/---
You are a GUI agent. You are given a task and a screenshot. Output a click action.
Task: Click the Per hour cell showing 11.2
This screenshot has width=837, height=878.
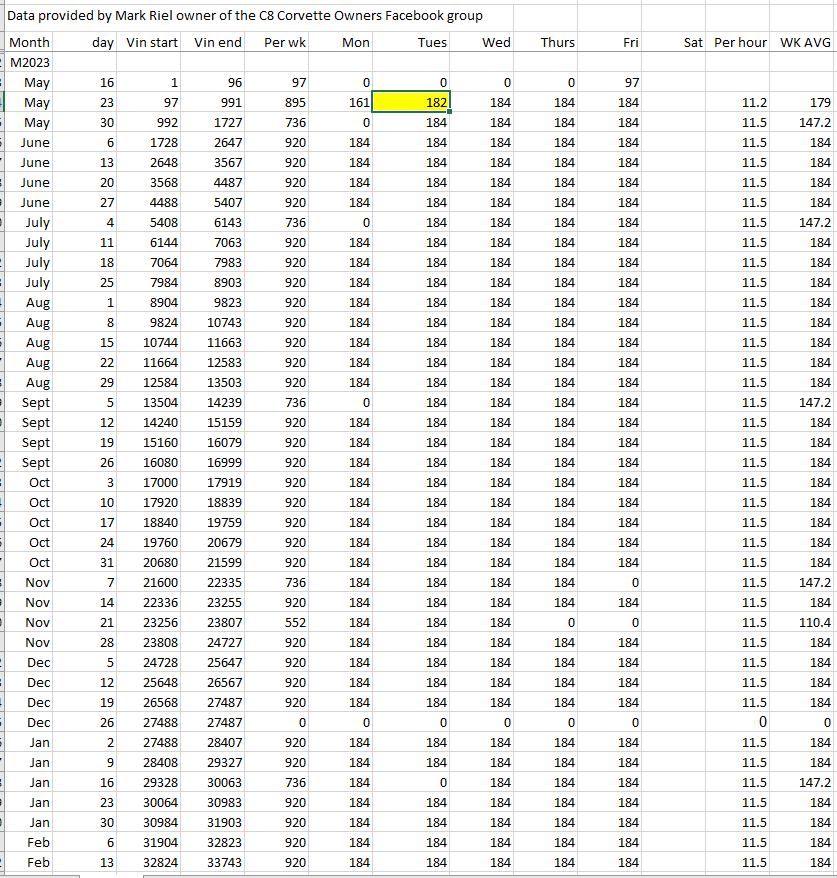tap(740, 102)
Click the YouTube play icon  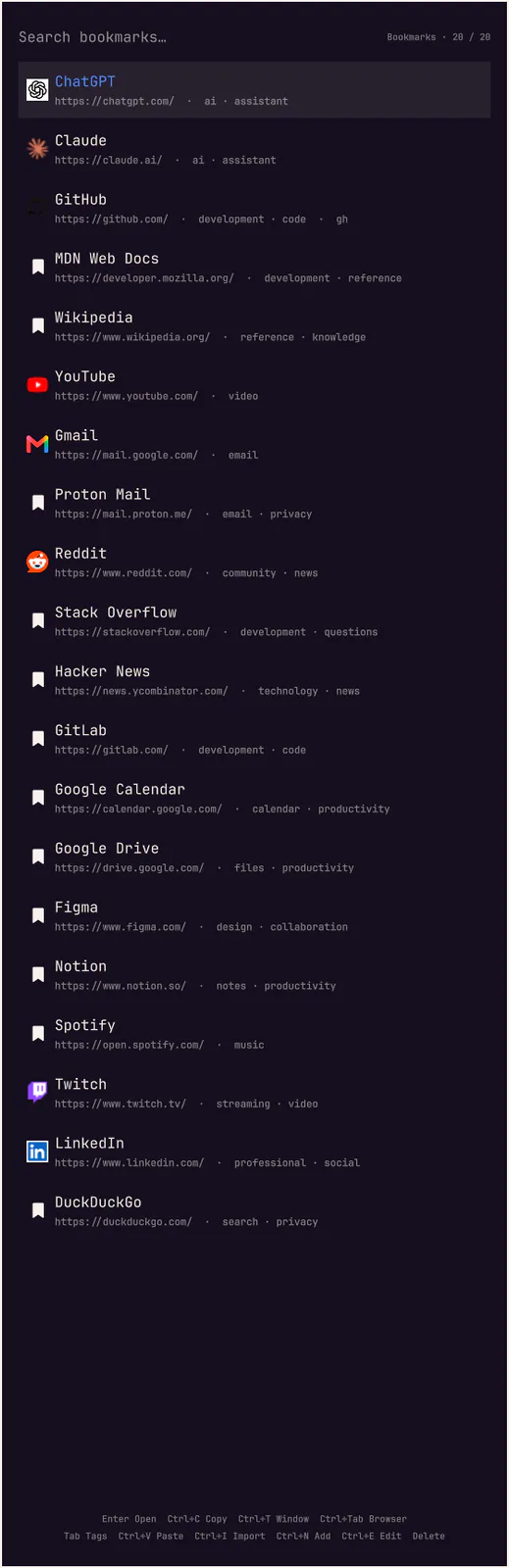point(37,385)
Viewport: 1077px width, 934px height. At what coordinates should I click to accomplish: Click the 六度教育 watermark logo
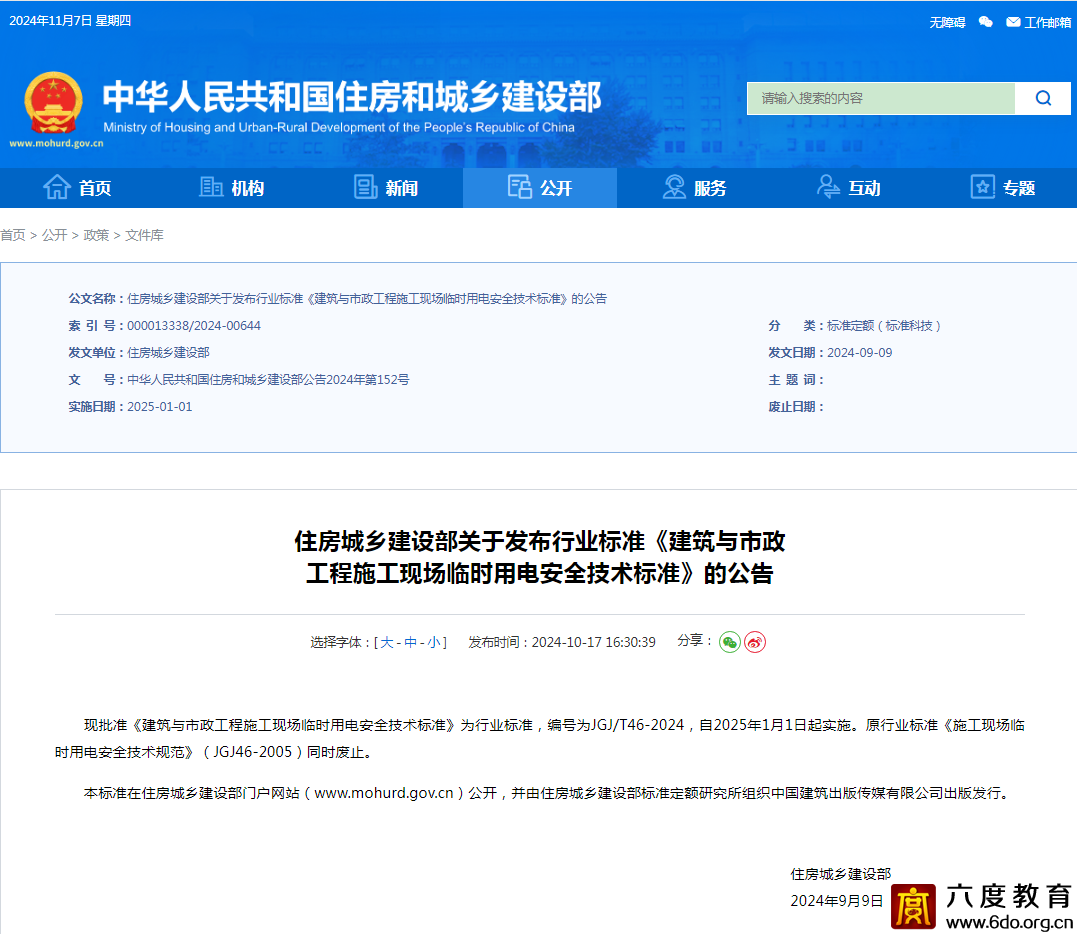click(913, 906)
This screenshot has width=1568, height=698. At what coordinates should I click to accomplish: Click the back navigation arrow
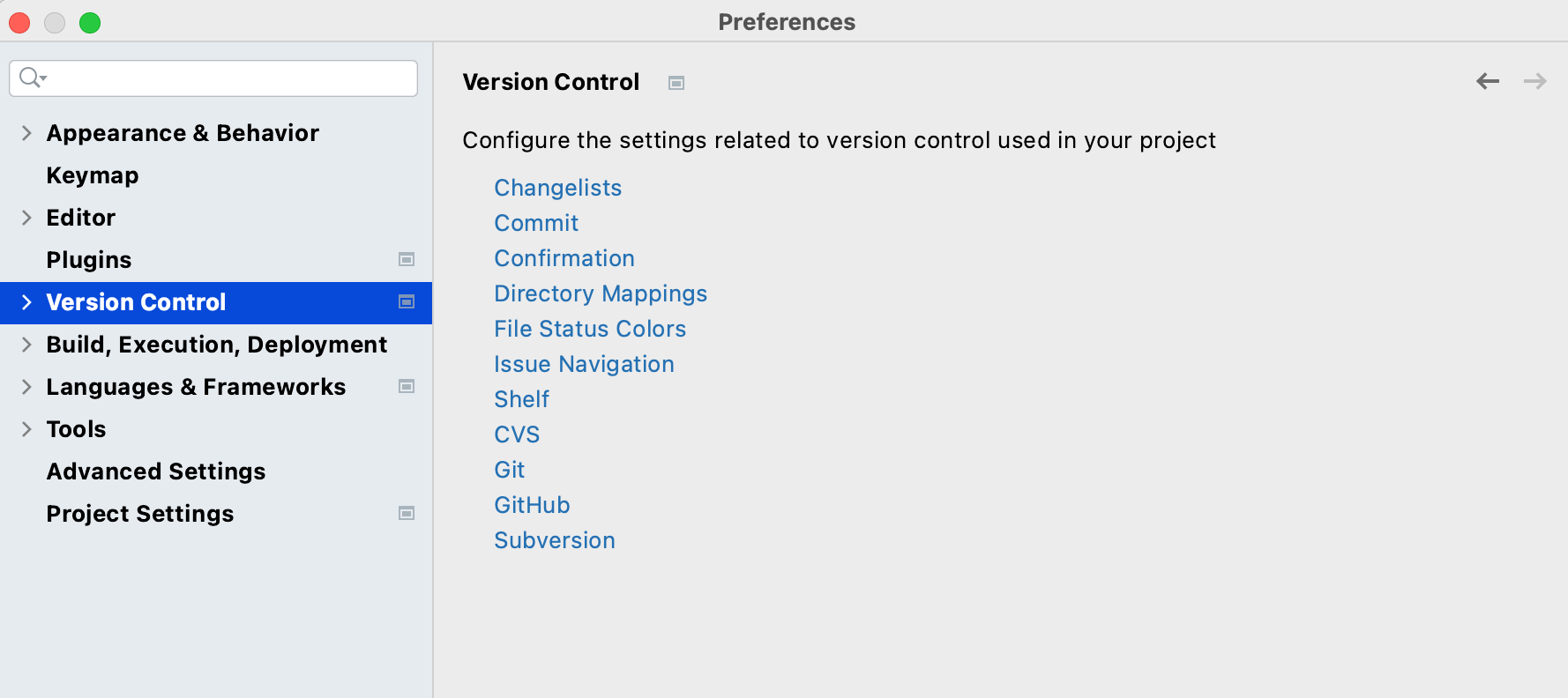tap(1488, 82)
\---
/---
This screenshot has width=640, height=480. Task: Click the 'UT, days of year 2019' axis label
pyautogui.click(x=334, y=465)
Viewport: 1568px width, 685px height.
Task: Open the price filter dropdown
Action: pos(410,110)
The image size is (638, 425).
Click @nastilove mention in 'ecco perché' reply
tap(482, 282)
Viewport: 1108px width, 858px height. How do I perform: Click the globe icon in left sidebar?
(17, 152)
\---
§ Given problem:
Reproduce the rows from the line that has "Viewport: 1077px width, 934px" through the line that has "tap(1488, 82)", both ends included, and shift every click coordinate in the answers by -16. Leave the pictures out.

§ Solved problem:
Viewport: 1077px width, 934px height. At what coordinates should I click to accomplish: Click the 六度教育 watermark logo
click(897, 890)
This screenshot has width=1568, height=698. At what coordinates should I click to accomplish: Click the back navigation arrow
tap(1472, 66)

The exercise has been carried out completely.